Friday, June 30, 2017

Encrypting messages with an XOR cipher

In this post, I will go through the logical XOR operation, show how it can be used to encrypt/decrypt strings and then introduce a python script that automates this process.

 

XOR


XOR (Exclusive or) is a logical operation. It outputs 'true' when exactly one of the inputs is 'true'. Here's a truth table of XOR where 0's are 'false' and 1's are 'true'.


Using XOR to Encrypt/Decrypt Strings

 

Encryption

I have a string "hello", this will be the plaintext message which I want to encrypt, which is represented as follows in binary:

"01101000 01100101 01101100 01101100 01101111"

 Each 0 or 1 is a bit and 8 bits create a byte. Each byte represents one letter in "hello".

I have a second string "world", this will be the key to encrypt/decrypt my plaintext message, which is represented as follows in binary:

"01110111 01101111 01110010 01101100 01100100"

Again, each letter in "world" is represented by a byte or 8 bits.

Referring to the above image, "hello" will be InputA and "world" will be InputB. We will now compute the output using XOR.
  
01101000 01100101 01101100 01101100 01101111 (hello) (our plaintext)
01110111 01101111 01110010 01101100 01100100 (world) (our key)

Here's the first byte encrypted in detail, you can do the rest on your own.

01101000 (first byte of our plaintext)
01110111 (first byte of our key)

0 XOR 0 = 0
1 XOR 1 = 0
1 XOR 1 = 0
0 XOR 1 = 1
1 XOR 0 = 1
0 XOR 1 = 1
0 XOR 1 = 1
0 XOR 1 = 1

The first byte of our encrypted message is 00011111 as shown below. Repeat this for the rest of the bytes to obtain the output shown below.

00011111 00001010 00011110 00000000 00001011 (non-readable ASCII characters)

The output in binary is composed of characters that cannot be represented as normal letters or numbers. They are control characters that the computer understands to perform various operations.

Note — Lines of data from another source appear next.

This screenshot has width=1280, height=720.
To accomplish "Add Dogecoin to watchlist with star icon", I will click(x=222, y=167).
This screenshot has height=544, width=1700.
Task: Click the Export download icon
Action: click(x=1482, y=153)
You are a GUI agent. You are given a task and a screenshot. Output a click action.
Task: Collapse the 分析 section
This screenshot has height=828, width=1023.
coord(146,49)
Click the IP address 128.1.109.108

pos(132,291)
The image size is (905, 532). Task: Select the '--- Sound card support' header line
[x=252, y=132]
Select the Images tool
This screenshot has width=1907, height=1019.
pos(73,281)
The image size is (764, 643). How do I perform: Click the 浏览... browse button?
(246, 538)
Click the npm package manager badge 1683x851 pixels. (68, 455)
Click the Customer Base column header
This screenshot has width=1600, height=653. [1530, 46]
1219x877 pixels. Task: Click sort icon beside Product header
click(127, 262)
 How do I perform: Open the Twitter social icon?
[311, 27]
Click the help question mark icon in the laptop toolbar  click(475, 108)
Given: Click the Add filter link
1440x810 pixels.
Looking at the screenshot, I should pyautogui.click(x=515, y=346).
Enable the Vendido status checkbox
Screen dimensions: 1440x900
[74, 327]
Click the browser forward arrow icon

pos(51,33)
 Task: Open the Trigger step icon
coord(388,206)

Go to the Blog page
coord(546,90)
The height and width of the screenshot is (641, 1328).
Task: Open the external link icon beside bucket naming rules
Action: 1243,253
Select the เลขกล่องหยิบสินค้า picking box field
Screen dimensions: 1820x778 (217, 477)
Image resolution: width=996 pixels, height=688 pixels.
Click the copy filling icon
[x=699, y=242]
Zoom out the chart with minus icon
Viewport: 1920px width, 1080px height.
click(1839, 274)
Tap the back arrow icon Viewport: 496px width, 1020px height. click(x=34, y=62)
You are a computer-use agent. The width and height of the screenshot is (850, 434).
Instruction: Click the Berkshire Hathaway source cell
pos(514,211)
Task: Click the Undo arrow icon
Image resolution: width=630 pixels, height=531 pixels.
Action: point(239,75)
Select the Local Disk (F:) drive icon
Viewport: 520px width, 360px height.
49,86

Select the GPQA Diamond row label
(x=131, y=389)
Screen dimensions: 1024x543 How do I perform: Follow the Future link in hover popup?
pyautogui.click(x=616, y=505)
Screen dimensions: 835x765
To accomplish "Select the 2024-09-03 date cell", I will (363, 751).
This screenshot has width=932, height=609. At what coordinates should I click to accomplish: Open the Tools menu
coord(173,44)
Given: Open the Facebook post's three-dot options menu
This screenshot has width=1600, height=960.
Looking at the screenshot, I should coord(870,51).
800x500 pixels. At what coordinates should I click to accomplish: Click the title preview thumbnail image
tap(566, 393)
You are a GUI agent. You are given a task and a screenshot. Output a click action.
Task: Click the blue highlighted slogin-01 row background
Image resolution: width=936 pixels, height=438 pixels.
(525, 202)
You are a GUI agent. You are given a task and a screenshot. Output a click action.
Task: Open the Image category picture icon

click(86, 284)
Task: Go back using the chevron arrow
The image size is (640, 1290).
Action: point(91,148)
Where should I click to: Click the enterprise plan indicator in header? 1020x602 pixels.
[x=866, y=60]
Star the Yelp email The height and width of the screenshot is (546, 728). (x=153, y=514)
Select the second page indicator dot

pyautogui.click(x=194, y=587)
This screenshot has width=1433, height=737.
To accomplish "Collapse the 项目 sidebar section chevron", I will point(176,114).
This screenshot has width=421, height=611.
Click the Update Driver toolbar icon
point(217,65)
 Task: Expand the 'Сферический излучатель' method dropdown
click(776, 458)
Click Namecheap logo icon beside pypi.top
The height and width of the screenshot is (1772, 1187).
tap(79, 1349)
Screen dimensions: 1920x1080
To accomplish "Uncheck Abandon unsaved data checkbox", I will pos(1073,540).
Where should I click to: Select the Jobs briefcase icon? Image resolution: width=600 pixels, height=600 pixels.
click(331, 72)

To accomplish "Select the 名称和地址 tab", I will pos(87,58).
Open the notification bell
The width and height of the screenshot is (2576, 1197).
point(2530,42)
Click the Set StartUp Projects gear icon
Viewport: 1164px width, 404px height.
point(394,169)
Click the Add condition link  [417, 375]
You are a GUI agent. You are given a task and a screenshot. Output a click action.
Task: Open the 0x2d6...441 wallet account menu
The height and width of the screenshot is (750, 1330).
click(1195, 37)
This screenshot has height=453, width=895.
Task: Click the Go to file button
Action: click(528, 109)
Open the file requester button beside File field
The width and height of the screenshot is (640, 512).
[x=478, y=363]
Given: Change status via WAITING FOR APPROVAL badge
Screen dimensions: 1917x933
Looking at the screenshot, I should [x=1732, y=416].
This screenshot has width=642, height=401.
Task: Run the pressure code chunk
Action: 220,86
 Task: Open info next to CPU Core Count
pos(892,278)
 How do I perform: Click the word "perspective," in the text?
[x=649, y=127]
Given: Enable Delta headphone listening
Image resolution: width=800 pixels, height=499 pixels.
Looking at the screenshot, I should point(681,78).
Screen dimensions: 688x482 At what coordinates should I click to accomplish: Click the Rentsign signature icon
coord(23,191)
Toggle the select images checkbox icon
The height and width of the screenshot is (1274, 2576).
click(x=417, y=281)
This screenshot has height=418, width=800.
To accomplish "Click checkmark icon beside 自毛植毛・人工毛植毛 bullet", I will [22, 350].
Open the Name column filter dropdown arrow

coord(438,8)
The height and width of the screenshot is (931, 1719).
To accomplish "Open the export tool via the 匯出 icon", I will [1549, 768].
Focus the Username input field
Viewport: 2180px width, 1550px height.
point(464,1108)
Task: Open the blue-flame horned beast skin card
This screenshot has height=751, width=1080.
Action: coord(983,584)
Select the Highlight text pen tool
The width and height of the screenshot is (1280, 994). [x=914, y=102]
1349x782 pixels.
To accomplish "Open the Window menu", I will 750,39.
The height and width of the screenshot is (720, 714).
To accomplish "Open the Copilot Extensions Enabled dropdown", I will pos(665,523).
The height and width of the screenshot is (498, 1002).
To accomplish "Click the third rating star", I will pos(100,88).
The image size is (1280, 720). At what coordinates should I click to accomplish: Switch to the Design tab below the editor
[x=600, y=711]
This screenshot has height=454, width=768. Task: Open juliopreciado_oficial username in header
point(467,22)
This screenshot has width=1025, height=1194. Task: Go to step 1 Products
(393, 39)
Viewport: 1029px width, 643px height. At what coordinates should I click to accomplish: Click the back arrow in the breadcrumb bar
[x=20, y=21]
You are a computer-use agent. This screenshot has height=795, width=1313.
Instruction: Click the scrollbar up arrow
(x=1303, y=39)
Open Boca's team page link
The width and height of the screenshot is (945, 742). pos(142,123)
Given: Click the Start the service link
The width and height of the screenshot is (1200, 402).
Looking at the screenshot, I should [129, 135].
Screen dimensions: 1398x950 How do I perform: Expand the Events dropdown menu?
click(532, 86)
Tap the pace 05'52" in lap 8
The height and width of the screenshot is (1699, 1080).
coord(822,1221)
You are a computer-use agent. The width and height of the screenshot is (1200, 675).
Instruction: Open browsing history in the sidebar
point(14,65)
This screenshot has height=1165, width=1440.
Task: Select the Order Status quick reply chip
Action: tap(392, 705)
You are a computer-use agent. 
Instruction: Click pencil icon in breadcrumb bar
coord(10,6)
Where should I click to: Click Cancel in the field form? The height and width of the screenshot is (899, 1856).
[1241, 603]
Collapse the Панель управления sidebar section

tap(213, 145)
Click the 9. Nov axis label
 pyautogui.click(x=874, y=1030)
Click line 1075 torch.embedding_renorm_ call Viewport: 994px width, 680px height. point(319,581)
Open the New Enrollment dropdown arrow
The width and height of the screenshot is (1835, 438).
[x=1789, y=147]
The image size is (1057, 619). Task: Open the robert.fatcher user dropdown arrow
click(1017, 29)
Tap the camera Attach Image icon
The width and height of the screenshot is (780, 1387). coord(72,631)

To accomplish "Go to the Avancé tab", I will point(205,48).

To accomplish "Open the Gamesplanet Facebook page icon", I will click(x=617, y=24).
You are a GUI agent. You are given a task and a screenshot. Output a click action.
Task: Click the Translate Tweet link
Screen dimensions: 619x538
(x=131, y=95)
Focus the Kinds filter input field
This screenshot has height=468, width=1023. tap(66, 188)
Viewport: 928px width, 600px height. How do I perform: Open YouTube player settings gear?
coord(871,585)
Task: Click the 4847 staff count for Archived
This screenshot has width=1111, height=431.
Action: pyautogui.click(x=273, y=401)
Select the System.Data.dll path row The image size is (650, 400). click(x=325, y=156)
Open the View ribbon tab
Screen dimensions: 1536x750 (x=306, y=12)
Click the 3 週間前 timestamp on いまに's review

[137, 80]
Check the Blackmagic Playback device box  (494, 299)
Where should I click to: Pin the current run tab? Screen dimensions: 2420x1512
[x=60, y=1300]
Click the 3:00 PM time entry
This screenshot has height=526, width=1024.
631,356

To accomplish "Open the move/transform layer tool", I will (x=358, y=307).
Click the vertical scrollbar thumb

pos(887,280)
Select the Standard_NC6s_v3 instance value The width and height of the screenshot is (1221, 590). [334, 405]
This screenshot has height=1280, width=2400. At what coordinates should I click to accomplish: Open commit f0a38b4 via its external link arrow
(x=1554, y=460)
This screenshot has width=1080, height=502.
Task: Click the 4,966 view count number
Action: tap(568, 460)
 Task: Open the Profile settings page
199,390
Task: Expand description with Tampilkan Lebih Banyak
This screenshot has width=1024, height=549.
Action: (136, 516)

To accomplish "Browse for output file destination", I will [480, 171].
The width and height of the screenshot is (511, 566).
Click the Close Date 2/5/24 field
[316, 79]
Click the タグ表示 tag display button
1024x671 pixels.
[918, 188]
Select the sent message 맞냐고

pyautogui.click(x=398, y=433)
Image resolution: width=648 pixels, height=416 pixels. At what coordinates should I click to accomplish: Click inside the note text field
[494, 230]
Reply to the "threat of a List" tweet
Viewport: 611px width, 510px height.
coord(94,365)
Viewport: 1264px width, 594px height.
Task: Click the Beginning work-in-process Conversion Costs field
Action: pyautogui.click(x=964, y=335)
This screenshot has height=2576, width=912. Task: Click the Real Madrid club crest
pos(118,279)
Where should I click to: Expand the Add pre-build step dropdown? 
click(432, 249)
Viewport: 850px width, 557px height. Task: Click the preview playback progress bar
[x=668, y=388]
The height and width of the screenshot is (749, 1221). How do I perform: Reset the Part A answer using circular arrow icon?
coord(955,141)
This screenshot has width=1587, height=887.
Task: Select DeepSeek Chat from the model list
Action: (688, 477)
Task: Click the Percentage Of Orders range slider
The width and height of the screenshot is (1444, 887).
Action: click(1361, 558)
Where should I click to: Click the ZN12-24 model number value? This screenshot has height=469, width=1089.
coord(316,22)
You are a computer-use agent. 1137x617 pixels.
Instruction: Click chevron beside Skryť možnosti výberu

So what have we done here? We've taken a plaintext string, "hello", XORed it with a key string "world" and obtained a non-readable output. This is not always the case, there are times where the output will have characters from the alphabet and numbers. The output of this XOR operation is called our ciphertext. In cryptography, ciphertext is a fancy way of saying encrypted plaintext message.

Great! Now we can send this binary message to someone, but how will they extract our plaintext from it?

Decryption

 

00011111 00001010 00011110 00000000 00001011 (non-readable ASCII characters)
01110111 01101111 01110010 01101100 01100100 (world) (shared key)

If someone received this message in binary and knew the key, they could XOR the cipher text with the key and obtain the original message. Let's go through it.

Here's the first byte decrypted in detail, you can do the rest on your own.

00011111 (First byte of our cipher text)
01110111 (First byte of our key)

0 XOR 0 = 0
0 XOR 1 = 1
0 XOR 1 = 1
1 XOR 1 = 0
1 XOR 0 = 1
1 XOR 1 = 0
1 XOR 1 = 0
1 XOR 1 = 0

The first byte is 01101000 which matches our original message and is of course, the character 'h'.

Repeat this for the rest of the bytes and you will obtain the original message 'hello'.

01101000 01100101 01101100 01101100 01101111 (hello) (our plaintext)

We can now send encrypted messages and the recipient can decrypt them. Secure communication! Not really, for your message to be secure from any snoopers, your key must be completely random and unpredictable.


Securing Messages with XOR alone

- Your key must be longer than your plain text message
- Your key must be TRULY random (no bashing on your keyboard doesn't count)
- The random key you use is a One-Time pad, it must be discarded and never used again so that people cannot use the key to decrypt future messages
- The key must be communicated to the recipient over a secure line (or in person)

As you can see, XOR alone is not a good method for truly secure communication because it is a linear operation (a given input always has the same output). However, it is still useful in cryptography because the XOR operation can be performed quickly to encrypt messages in a stream (as the data is created it cant be encrypted and sent off).

Automating the Process

xor_encrypt_master.py

The script will prompt you whether you want to encrypt or decrypt.

If you select encrypt, it will ask you for a plain text message and a key. Once you enter these, it will ask you the name of the *.pickle file you want to save your message in.

If you select decrypt, it will ask for the name of the *.pickle file you want to encrypt and then the key. It will then output the plain text message using the key. Note, if the key you used is incorrect it will still attempt to output the plain text message (but it will obviously be wrong).


encrypt
 

decrypt
 


The latest copy of my code will be kept here: https://github.com/justinbui/XORcipher


Concluding Remarks


I wrote this for educational purposes to get a better idea of how the XOR cipher works and practice Python. I hope you learned something from reading! I'm not liable for anything you do with the information presented.